Oui. Car cela dit, je reste vigilante sur la discrimination positive : il ne s’agit pas non plus de privilégier une femme moins expérimentée uniquement parce qu’elle est une femme. L’objectif, c’est l’équité, pas la compensation.
Une artiste entre cinéma et musique
Juliette Armanet ou Camélia Jordana réussissent à mener à la fois une carrière musicale et cinématographique. C’est aussi votre cas, car vous avez sorti un EP.
C’est très difficile d’exceller à la fois en musique et au cinéma, car chaque domaine demande un investissement total.

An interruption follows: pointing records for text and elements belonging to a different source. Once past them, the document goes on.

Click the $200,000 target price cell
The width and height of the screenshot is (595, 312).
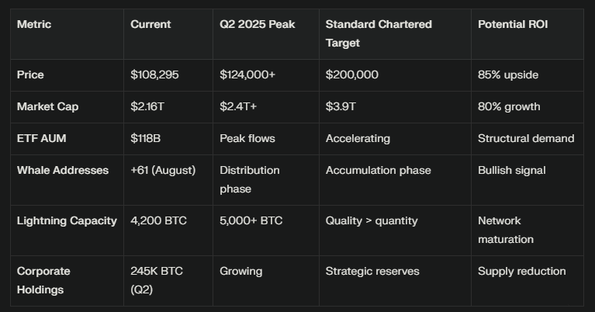click(x=352, y=75)
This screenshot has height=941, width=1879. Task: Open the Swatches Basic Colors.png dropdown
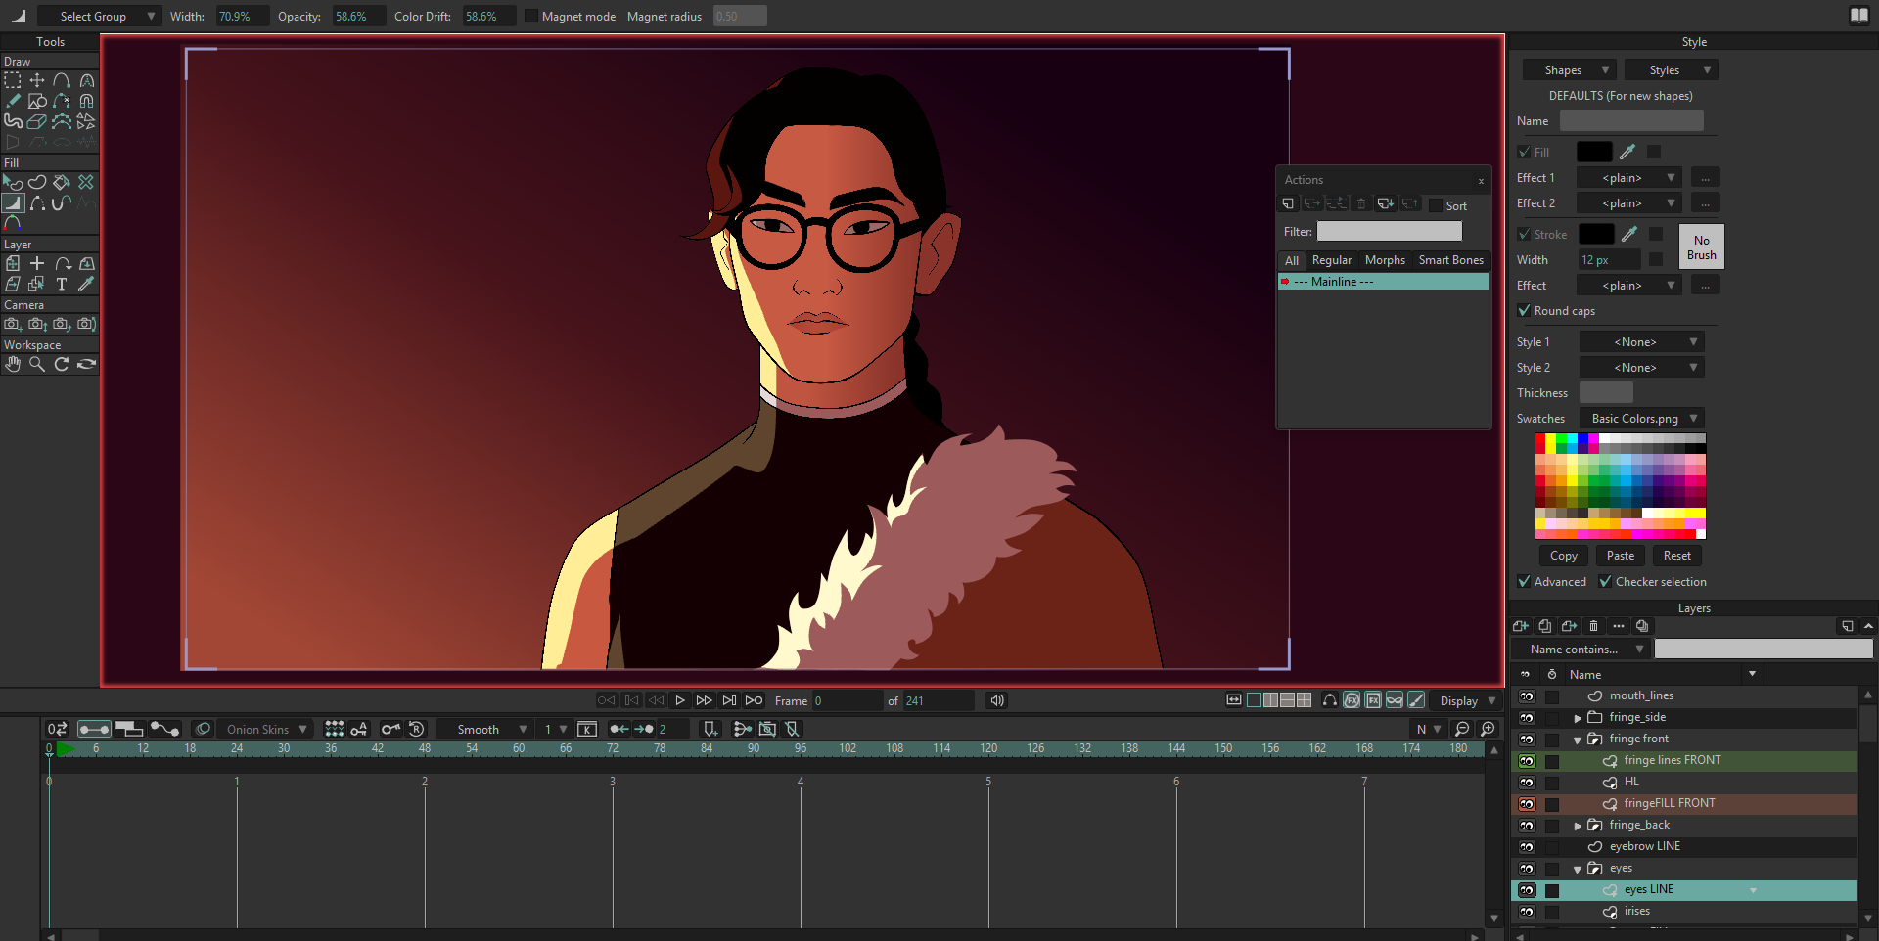click(1642, 419)
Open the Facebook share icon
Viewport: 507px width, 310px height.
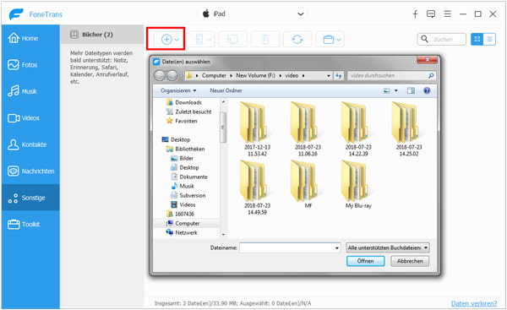[415, 14]
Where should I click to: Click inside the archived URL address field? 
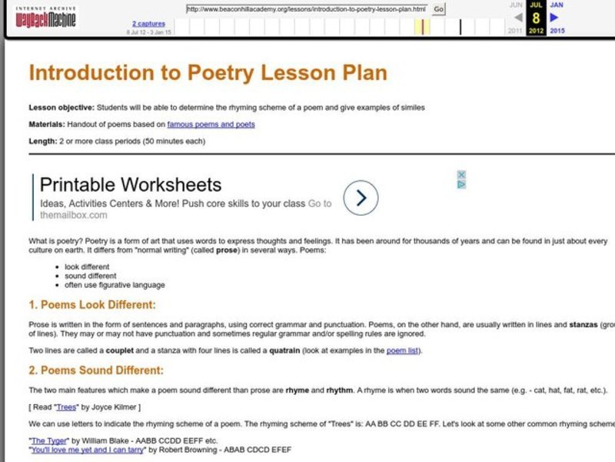coord(308,9)
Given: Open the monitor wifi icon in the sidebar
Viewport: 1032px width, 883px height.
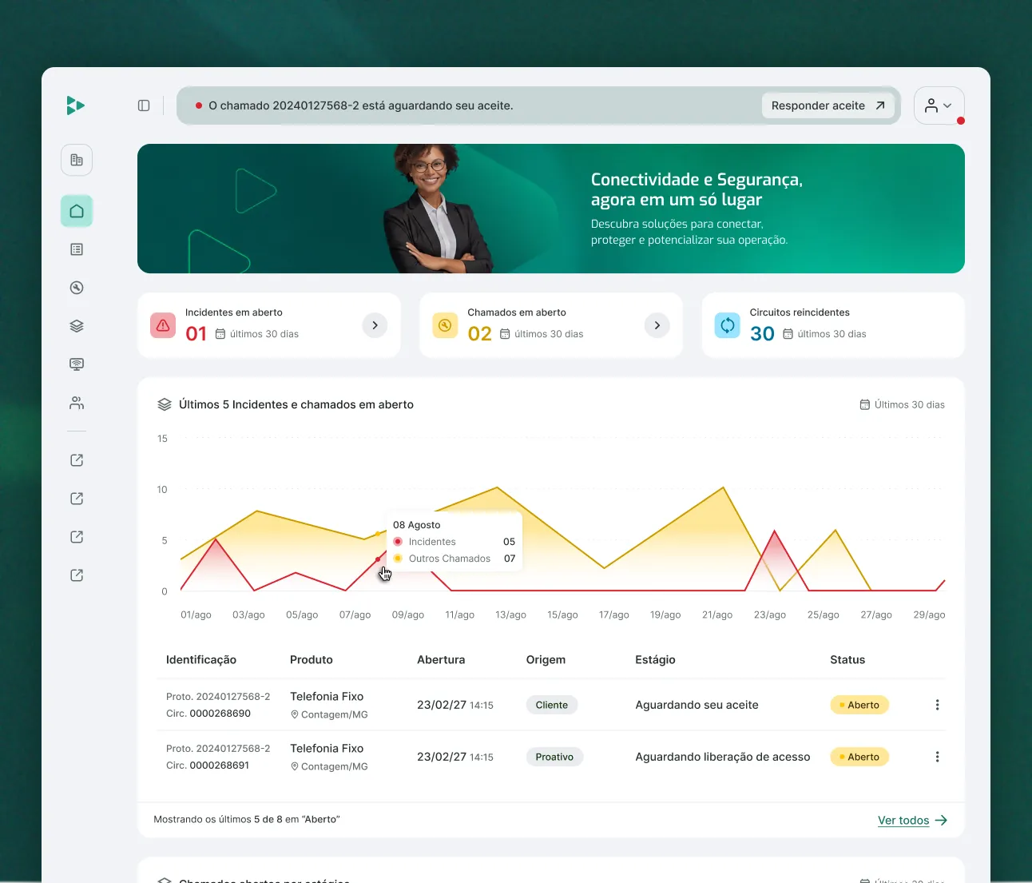Looking at the screenshot, I should (x=77, y=364).

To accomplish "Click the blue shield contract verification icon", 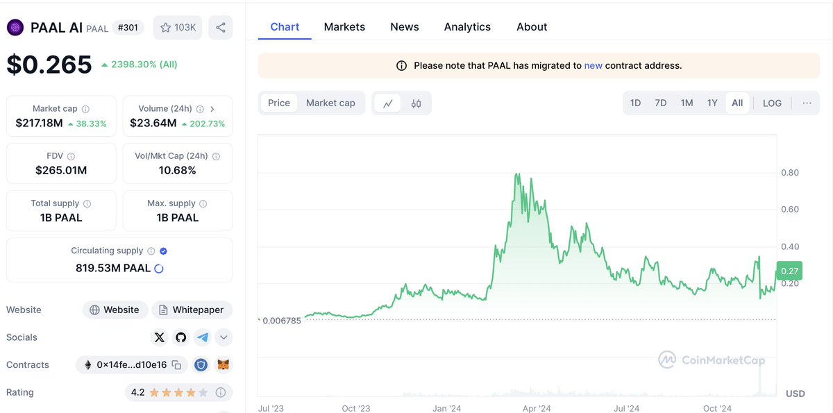I will click(201, 364).
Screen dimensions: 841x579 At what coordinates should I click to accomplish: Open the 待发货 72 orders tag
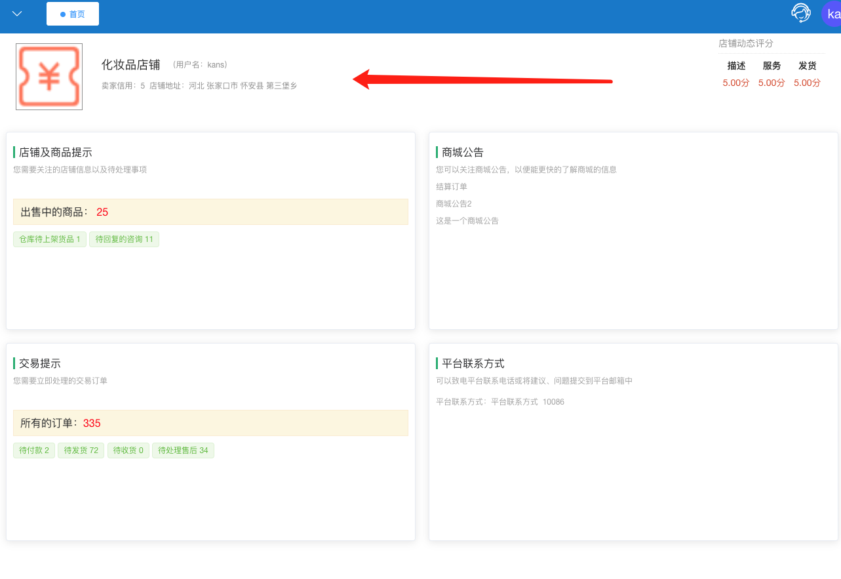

Pour défendre un projet musical, il faut vivre musique, penser musique. C’est pourquoi je suis actuellement en pause de ce côté-là. J’ai essayé de tout mener de front, mais ça ne marche pas : on finit frustré de ne jamais être complètement disponible. Je préfère donc alterner selon les périodes et les projets, surtout que le cinéma est souvent plus imprévisible. Après, je trouve que ces artistes sont impressionnantes, talentueuses et audacieuses. Elles montrent qu’il n’y a pas un seul chemin pour réussir, et ça, c’est précieux.

Vous avez décidé de ne pas sortir votre premier disque, car l’un des compositeurs de l’album était mis en cause dans des affaires de violences sexuelles. Était-ce pour vous un moyen de briser la culture du silence ?
Oui, c’était une manière de briser la culture du silence, qui reste très forte, surtout dans le milieu de la musique. Contrairement au cinéma ou au théâtre où les équipes changent à chaque projet, en musique, on travaille souvent pendant des années avec les mêmes personnes, ce qui rend les choses plus complexes.
Pourquoi ?
Quand j’ai décidé de ne pas sortir l’album, ce n’était pas un geste militant réfléchi, mais une nécessité personnelle. Je n’aurais pas pu me regarder en face. J’avais besoin de rester alignée avec mes convictions, même si ça a été très douloureux après des années de travail. Mais parfois, il faut savoir renoncer pour pouvoir avancer.
“J’ai baigné dans le jazz sans le pratiquer moi-même, mais j’ai aussi été formée au classique, d’abord avec le piano et plus tard en chant liturgique.” Lola le Lann
Au moment où vous avez choisi de ne pas sortir ce projet, aviez-vous peur que cela puisse avoir des répercussions sur votre carrière ?
Je n’ai pas vraiment pensé aux conséquences sur ma carrière, car c’était viscéral. Je ne pouvais tout simplement pas continuer. Heureusement, l’époque a joué en ma faveur : les gens autour de moi ont compris et m’ont soutenue. Il y a dix ans, ça aurait peut-être été différent, surtout avec les contraintes d’un label aussi important. Mais là, j’ai senti un vrai soutien.


Vous avez grandi dans une famille d’artistes (son père est trompettiste et sa mère, réalisatrice). Quelle a été votre éducation musicale ?
J’ai grandi dans un univers musical très riche grâce à mon père. Il est trompettiste de jazz autodidacte, c’est lui qui m’a transmis sa passion. Il venait d’une famille de musiciens amateurs, et je l’ai souvent entendu jouer, parfois jusqu’à tard dans la nuit. J’ai baigné dans le jazz sans le pratiquer moi-même, mais j’ai aussi été formée au classique, d’abord avec le piano et plus tard en chant liturgique. J’ai étudié à l’Académie vocale de Paris, dirigée par un ancien organiste de Westminster. Cela m’a ouvert un tout nouveau monde, d’autant plus que je n’avais pas d’éducation spirituelle. C’était une expérience fascinante.
Pouvez-vous nous parler de vos projets ?
Je viens de laisser tomber une idée de documentaire sur le piano, mais je me relance dans un projet de fiction que j’aimerais réaliser sous la forme d’un court métrage cette année. J’ai aussi deux projets au théâtre, mais je ne peux pas encore en parler…
Le Domaine de Giovanni Aloi, au cinéma le 14 mai 2025.